Liver tissue extraction optimization
Similar results were seen for the optimisation of liver tissue extraction. There was a sample weight effect on the number of compounds (P < 0.001) where 5 and 10 mg extracts had a greater number of compounds than 2 mg (P < 0.001) but 5 and 10 mg were not different (P = 1.000). There was a sample weight effect on the TPA of the TIC (P < 0.001) where 5 and 10 mg showed greater TPA of the TICs than 2 mg (P < 0.001) but 5 and 10 mg were not different (P = 0.190).
Figure 3. Mean (± SD) total peak area total ion chromatogram (TIC) for 2, 5 and 10 mg tissue extractions using healthy, diseased and mixed (50:50 healthy:diseased) pooled liver organ tissue samples.
Figure 4. Mean (± SD) number of components for 2, 5 and 10 mg tissue extractions using healthy, diseased and mixed (50:50 healthy:diseased) pooled liver organ tissue samples.

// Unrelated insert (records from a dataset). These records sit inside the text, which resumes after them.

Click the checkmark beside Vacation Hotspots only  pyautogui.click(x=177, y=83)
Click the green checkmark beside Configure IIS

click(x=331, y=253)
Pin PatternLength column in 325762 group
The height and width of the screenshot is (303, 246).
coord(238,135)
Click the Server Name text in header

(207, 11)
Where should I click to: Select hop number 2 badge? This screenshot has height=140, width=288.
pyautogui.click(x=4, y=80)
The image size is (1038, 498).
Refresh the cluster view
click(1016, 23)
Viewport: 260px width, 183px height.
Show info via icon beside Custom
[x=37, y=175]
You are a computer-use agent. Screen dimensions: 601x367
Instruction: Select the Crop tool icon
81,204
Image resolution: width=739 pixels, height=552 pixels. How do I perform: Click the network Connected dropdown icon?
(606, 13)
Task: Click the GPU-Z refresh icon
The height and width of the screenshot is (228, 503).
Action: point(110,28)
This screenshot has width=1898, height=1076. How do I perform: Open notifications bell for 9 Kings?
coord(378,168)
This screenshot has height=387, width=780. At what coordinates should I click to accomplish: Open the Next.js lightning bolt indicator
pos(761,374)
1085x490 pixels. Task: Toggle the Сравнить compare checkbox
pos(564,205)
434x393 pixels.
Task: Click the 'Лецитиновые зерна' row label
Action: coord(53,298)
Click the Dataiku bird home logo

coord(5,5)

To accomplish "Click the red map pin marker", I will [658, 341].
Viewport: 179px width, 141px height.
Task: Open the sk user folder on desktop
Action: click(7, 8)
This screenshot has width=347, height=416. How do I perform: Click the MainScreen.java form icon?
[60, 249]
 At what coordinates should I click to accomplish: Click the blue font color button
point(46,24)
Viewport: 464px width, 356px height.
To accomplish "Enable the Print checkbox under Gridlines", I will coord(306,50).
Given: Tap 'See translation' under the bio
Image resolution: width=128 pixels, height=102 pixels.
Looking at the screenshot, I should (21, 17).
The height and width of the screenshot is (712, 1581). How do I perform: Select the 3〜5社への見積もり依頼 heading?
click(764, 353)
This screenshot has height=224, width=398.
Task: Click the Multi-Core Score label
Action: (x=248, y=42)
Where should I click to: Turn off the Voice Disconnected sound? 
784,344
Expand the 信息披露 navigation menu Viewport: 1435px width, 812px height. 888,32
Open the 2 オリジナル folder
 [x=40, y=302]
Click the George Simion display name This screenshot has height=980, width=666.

Identification of barbiturates in tissue extracts
In kidney tissue, B1-4 (Figure 5; 6) were significantly increased (P ≤ 0.036) in control 2 mg extracts; B1, 3 and 4 were increased (P < 0.001) in control 5 mg and B2-4 were increased (P ≤ 0.012) in control 10 mg. In liver tissue, B1, 3 and 4 were significantly increased (P ≤ 0.004) in LPK 2 mg extracts; B3 and 4 were increased (P ≤ 0.046) in LPK 5 mg and B2-4 were increased (P ≤ 0.024) in LPK 10 mg.
Figure 5. Example extracted ion chromatogram from a 2 mg extraction from healthy control kidney tissue showing the four barbiturate peaks detected in Lewis and LPK kidney and liver tissue after euthanasia with pentobarbitone. The mass spectra of barbituric acids 1-4 are shown in Figure 6.
Figure 6. Mass spectra and structures of the four barbituric acid peaks detected in Lewis and LPK kidney and liver tissue: barbituric acid 1 = a (dimethylpentobarbital); 2 = b (methylbarbital); 3 = c (methylbarbital) and; 4 = d (pentobarbital)
Figure 7. Comparison of mean (± SD) barbiturate peak area relative to IS 13C6-sorbitol (a; dimethylpentobarbital), (b; methylbarbital), (c; methylbarbital) and (d; pentobarbital) in each extract (2, 5 and 10 mg; n=3) for pooled kidney and liver tissue from Lewis (□) and LPK (■) rats. ***P < 0.001; **P < 0.01; *P < 0.05; one-way ANOVA
Conclusion
Since for both kidney and liver tissues, the 5 mg extract had a significantly greater number of compounds and peak area of the TIC than 2 mg, and no significant increase in compounds or TIC was seen for the 10 mg extractions, 5 mg of tissue were used for kidney and liver extractions for future metabolomic analyses of organ tissue. In this optimization, it was also found that Lewis polycystic kidney rats appear to metabolize barbiturate compounds differently to age- and sex-matched controls, which may alter broader metabolite profiles. To avoid interpretation of the euthanasia method rather than the disease biochemistry of the polycystic kidney rat, future studies adopted an exsanguination euthanasia method. The benefit of an exsanguination method is two-fold: 1) no euthanasia drug is introduced and; 2) a near total blood volume is removed from the animal allowing organs free from circulating blood to be harvested.
Acknowledgements
Metabolomics Australia and Shimadzu are acknowledged with thanks for supporting this work.